— What to do —
**a.** For each statement below, decide whether it agrees with the article on C.T. Pan's charity efforts. Answer yes or no, and quote the words from the article that settle it. (i) The charity pro-am was played in dry, sunny weather. (ii) This year's funds from the pro-am and dinner go to the First Social Welfare Foundation. (iii) The CT Pan Foundation's junior programmes include two junior tournaments in the U.S.
**b.** According to the article on C.T. Pan's charity efforts, what medal did Pan win at the Tokyo Olympic Games?
**c.** Copy the passage of the article on C.T. Pan's charity efforts between "Funds were also" and "of the Year.", inclusive.

It may be the PGA TOUR’s off-season but Chinese Taipei’s C.T. Pan and his wife Michelle have been keeping themselves busy for all the right reasons.

Currently at home in Taipei, the Pans have been actively raising charitable dollars for the local community through their annual C.T. Pan Charity Pro-Am golf tournament and dinner, and they hit a milestone of NT$20 million (approximately US$652,000) being successfully raised over the past five years.

On top of this, an additional NT$20 million has now been invested over the years to benefit junior golf in Chinese Taipei through the CT Pan Foundation.

“This year, we managed to raise about NT$6 million (approximately US$195,000) to benefit our local charity called the First Social Welfare Foundation. The donations will help children with severe developmental disabilities,” said Pan.

“The total sum (NT$20 million) raised over the years from our charity pro-am and dinner will be donated 100% to our designated charity organization. At the same time, the CT Pan Foundation has also invested NT$20 million into our junior programmes which include two junior tournaments in the U.S., scholarships and camps. Hence, we’ve successfully reached two NT$20 million goals in 2022.”

Pan and Michelle are especially grateful for the support shown by local golfers and Pan’s personal sponsors. Despite some rainy weather during the day of the charity pro-am, a  full turn-out of golfers showed up to play.

Funds were also raised through an auction of golf memorabilia which included pin flags signed by World No. 1 and 2022 FedExCup champion Rory McIlroy and Scottie Scheffler, who was voted the PGA TOUR’s 2022 Player of the Year.

“The charity initiative is about working together for the underprivileged and helping them. As athletes, we have some influence and we want to use that influence to help the disadvantaged groups. That’s always been something I wanted to do,” said Pan, who is a one-time PGA TOUR winner and the Tokyo Olympic Games bronze medallist.

— Recorded information —
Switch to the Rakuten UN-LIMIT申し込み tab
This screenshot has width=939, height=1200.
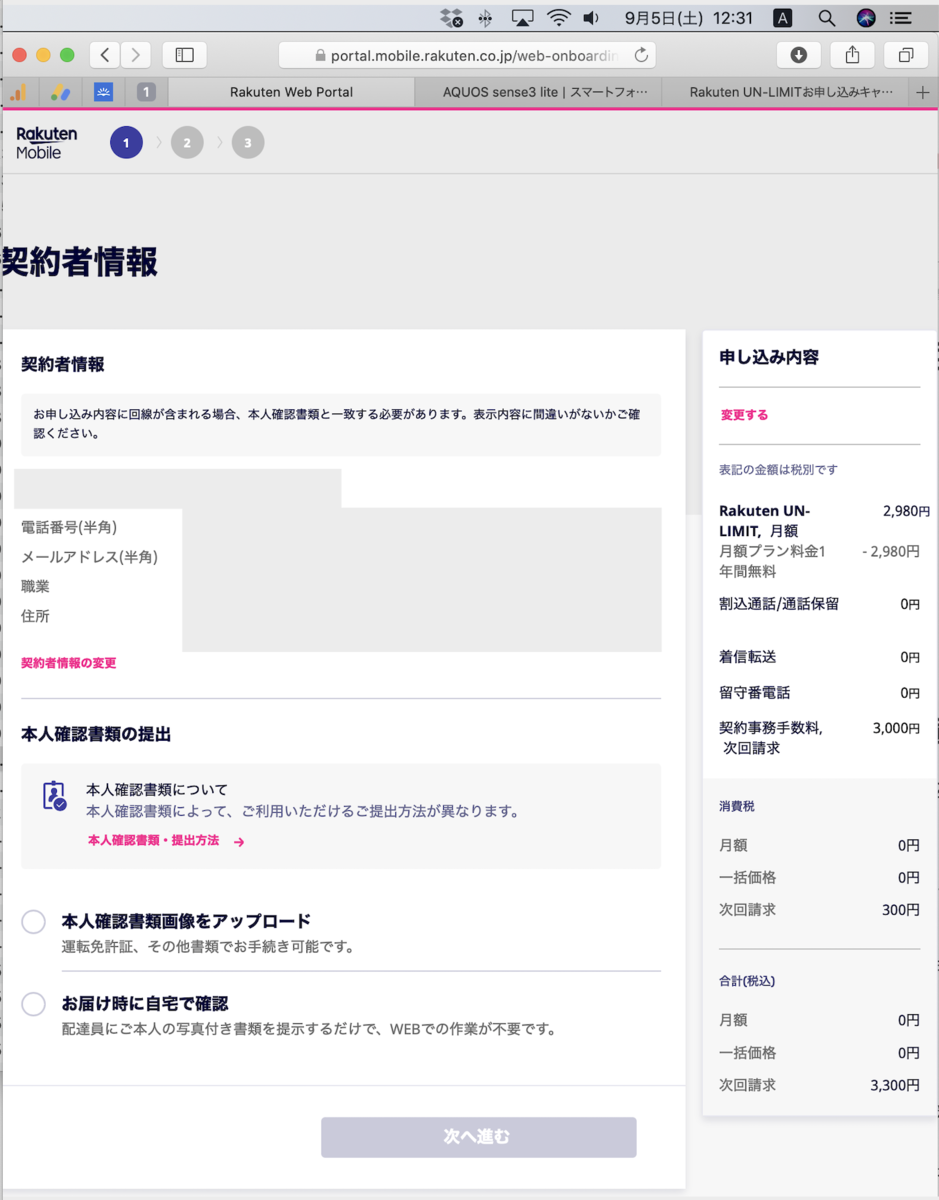790,92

— Set of answers —
**a.**
(i) No: "Despite some rainy weather during the day of the charity pro-am"
(ii) Yes: "to benefit our local charity called the First Social Welfare Foundation"
(iii) Yes: "which include two junior tournaments in the U.S., scholarships and camps"

**b.** He won the bronze medal.

**c.**
Funds were also raised through an auction of golf memorabilia which included pin flags signed by World No. 1 and 2022 FedExCup champion Rory McIlroy and Scottie Scheffler, who was voted the PGA TOUR’s 2022 Player of the Year.